When anesthetising a pediatric patient with suspected airway obstruction, the anesthetist must ensure the presence of a peripheral venous line placed pre-induction. The risk of life-threatening respiratory obstruction during inhalational induction outweighs the fear and pain that the child might experience due to awake IV cannulation.

Anesthesia for airway endoscopy and laryngeal surgeries poses a plethora of unique challenges. Both surgeons and anesthesiologists are working in the same anatomical location. The anesthesiologist must keep the child still, maintain a patent airway, and prevent aspiration, laryngospasm and hemodynamic instability. In addition, the pediatric anesthesiologist needs to have alternative management plans given that these procedures are often dynamic and sometimes unpredictable, e.g., patients may initially maintain adequate spontaneous ventilation but later become apneic, necessitating intervention and alterations in the previously developed plan.^[8]

One can opt for TIVA or inhalational anesthesia with sevoflurane or a combination of both techniques. Inhalational anesthesia with spontaneous respiration is traditionally used to facilitate airway endoscopy in children. The potential difficulties in maintaining an adequate depth of anesthesia using inhalational anesthesia and the anesthetic pollution of the surgical environment are significant disadvantages of this technique. Malherbe et al report the use propofol and remifentanil infusions and a TIVA technique in over 50 airway endoscopies.^[9]

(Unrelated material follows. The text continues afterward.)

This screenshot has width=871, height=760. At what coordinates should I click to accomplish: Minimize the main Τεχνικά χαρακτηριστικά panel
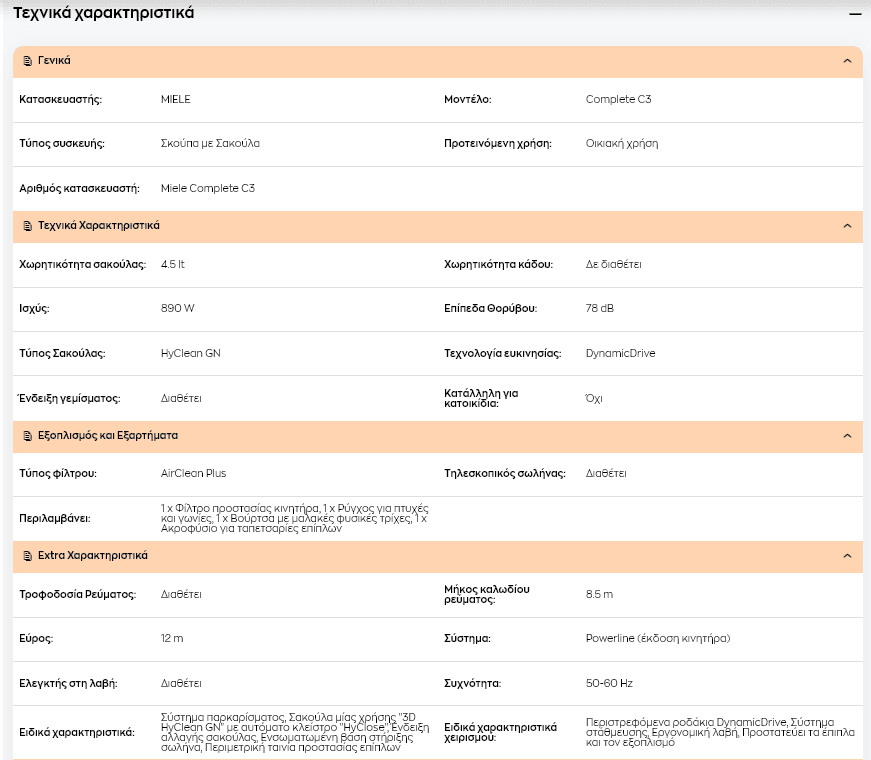[855, 14]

The authors prefer using TIVA for all airway procedures, propofol being the drug of choice. Propofol is carefully titrated to keep the child sedated and still allow the procedure while maintaining spontaneous respiration. During airway endoscopy under anesthesia, oxygenating a child with upper airway obstruction and laryngeal pathology can be particularly demanding. Our practice is to keep the patient-end of the circuit near the child’s nose and increase oxygen flows to 15 L/min and give continuous positive airway pressure (CPAP) to the anesthetized, spontaneously breathing child.

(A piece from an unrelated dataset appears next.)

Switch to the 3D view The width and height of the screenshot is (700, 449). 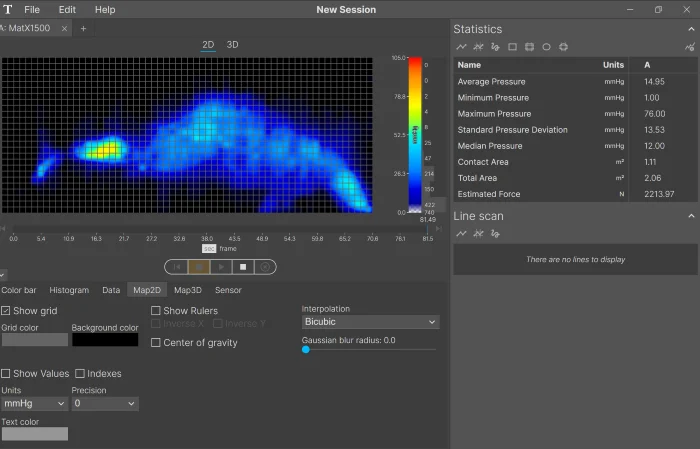point(232,45)
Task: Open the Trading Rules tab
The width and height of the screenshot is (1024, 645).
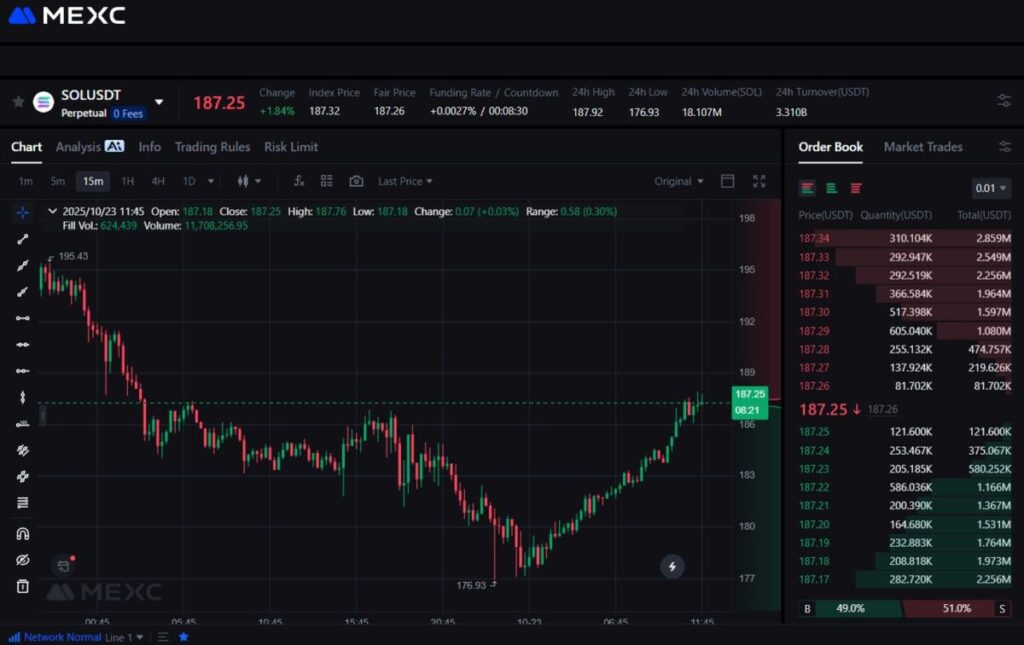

In addition, for bronchoscopy, we topicalize the airway and spray the vocal cords and glottic structures with 1% lignocaine + adrenaline solution under direct laryngoscopy using a 2 mL Luer lock syringe to avoid needle dislodgment. This method of topicalizing the vocal cords, while simple, is extremely effective and prevents catastrophic airway obstruction due to laryngospasm.

Laser procedures pose risks to the patient and medical personnel. Surgical fires are rare, but potentially catastrophic events, most of which occur during head and neck surgery.^[10] Of the three elements necessary for fire ignition, all exist during airway cases: An oxidizer (oxygen), a fuel (sponges and ETTs), and an ignition source (lasers and electrocautery). During airway cases using cautery or laser, the anesthesiologist may reduce the FiO₂ to <30% to reduce risk.

Most importantly, constant active and clear communication between the ENT surgeon and anesthesiologist is crucial for successful outcomes in such patients.

CONCLUSION

This article reports a rare case of Laryngo-onycho-cutaneous syndrome in a pediatric patient. While the prognosis remains guarded, this report can serve as an example of the anesthetic management strategy for a child who presents with this dreadful condition. Early tracheostomy and routine follow-ups are essential and form the mainstay of management.

In addition, a TIVA technique for airway surgeries, with topicalization of the glottic structures with lignocaine + adrenaline, under direct laryngoscopy is helpful. We believe this technique is superior to inhalational anesthesia as we can maintain a steady plane of anesthesia with titrated doses of propofol, without contaminating the operating room with sevoflurane.